At step 302 of the process 400, sensor data associated with talkers and/or objects located in the environment may be received at the aggregator unit 104. The sensor data may be obtained from, for example, acoustic sensors (e.g., microphone arrays 102, etc.), optical sensors (e.g., cameras 110), and/or other types of spatial sensors 114 (e.g., ultrasonic sensors, LiDAR sensors, IR sensors, etc.). In an embodiment, the sensor data may include the locations of one or more talkers and/or objects in the environment that has been determined by a microphone array 102. An audio activity localizer 250 in the microphone array 102 may execute an audio localization algorithm to determine the location of a talker by sensing audio activity, e.g., speech, from the talker. Audio localization information typically contains azimuth, elevation, and radius coordinates representing an estimated location of the talker or other audio source relative to the microphone array 102.


In another embodiment, the sensor data may include the locations of one or more talkers and/or objects in the environment that have been determined by one or more of the cameras 110. A camera 110, the camera controller 106, and/or the aggregator unit 104 may process captured images and/or video and utilize image recognition, facial recognition, presence detection, and/or other suitable techniques to determine the locations of talkers and/or objects in the environment. In a further embodiment, the sensor data may include a signal from a room partition sensor that indicates whether a movable partition or wall is open, closed, attached, detached, etc., which can be used to determine how a divisible environment is currently configured (e.g., as a single space or multiple spaces).

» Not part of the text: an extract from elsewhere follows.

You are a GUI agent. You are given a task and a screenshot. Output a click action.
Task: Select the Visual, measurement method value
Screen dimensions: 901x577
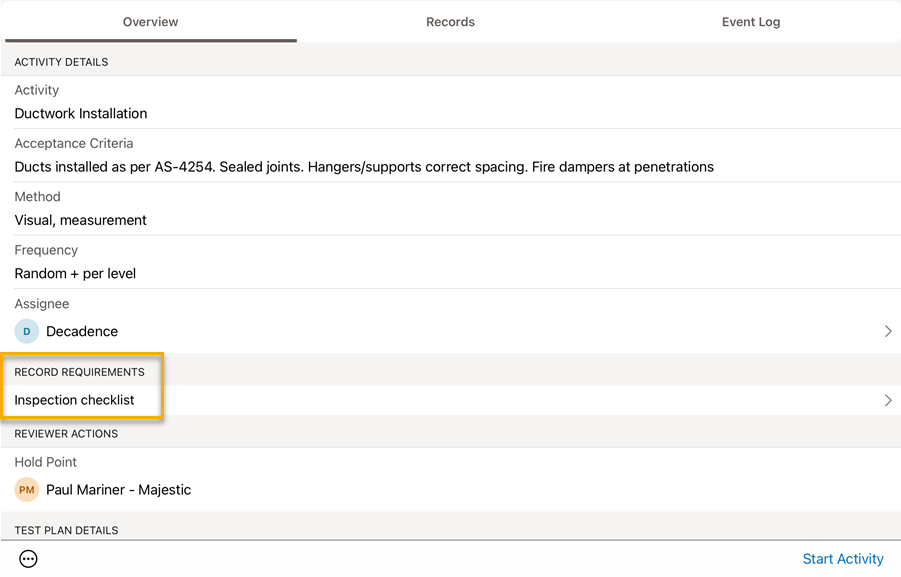click(x=81, y=220)
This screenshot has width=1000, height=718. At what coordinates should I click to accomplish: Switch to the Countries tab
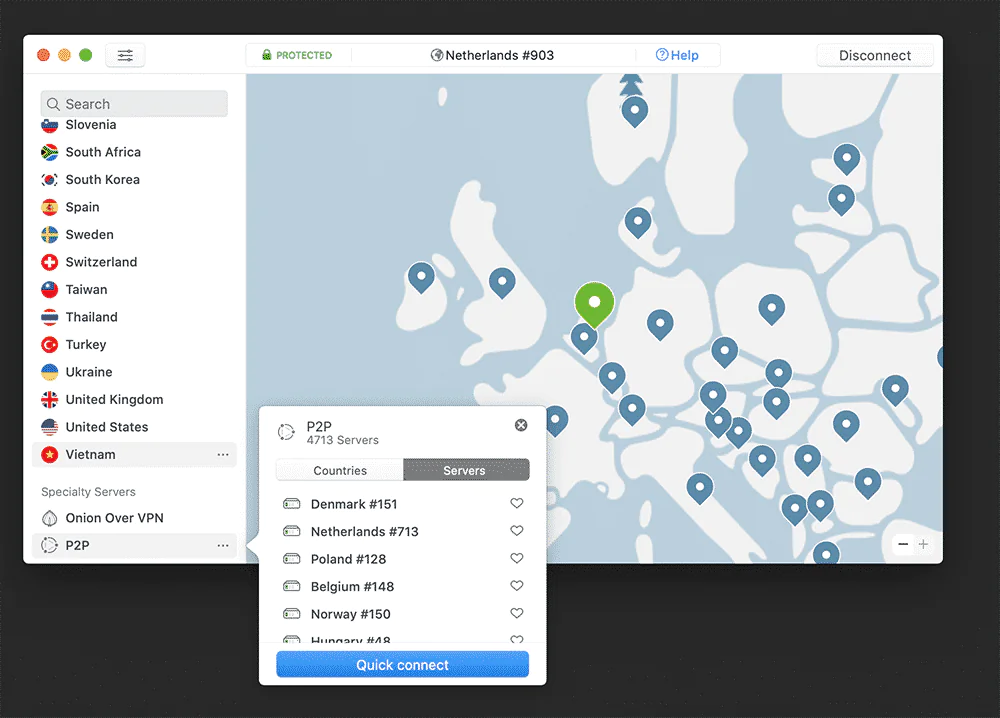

For example, in the conference room of FIG. 5, the locations of talkers can be sensed at various locations 512 in the environment, and their locations may be transmitted to the aggregator unit 104 at step 302. As another example, in the classroom of FIG. 6, the location of computing or presentation equipment near location 613 (e.g., where the teacher may be located) may be sensed and transmitted to the aggregator unit 104 at step 302. As a further example, in the collaboration space of FIG. 7, the locations of the multiple tables 710 and/or the locations 712 of talkers around the tables 710 can be sensed and transmitted to the aggregator unit 104 at step 302. The locations of the talkers and/or objects in an environment may be sensed by one or more of the microphone arrays 102, one or more of the cameras 110, and/or one or more of the other spatial sensors 114.


At step 304, the sensor data received at step 302 may be compared by the aggregator unit 104 to predetermined environment configuration templates. The environment configuration templates may be stored in an environment configuration database 112 that is accessible by the aggregator unit 104. Each of the environment configuration templates may be associated with a particular physical configuration of the environment, and may include the potential locations of talkers and/or objects for that particular physical configuration, in some embodiments.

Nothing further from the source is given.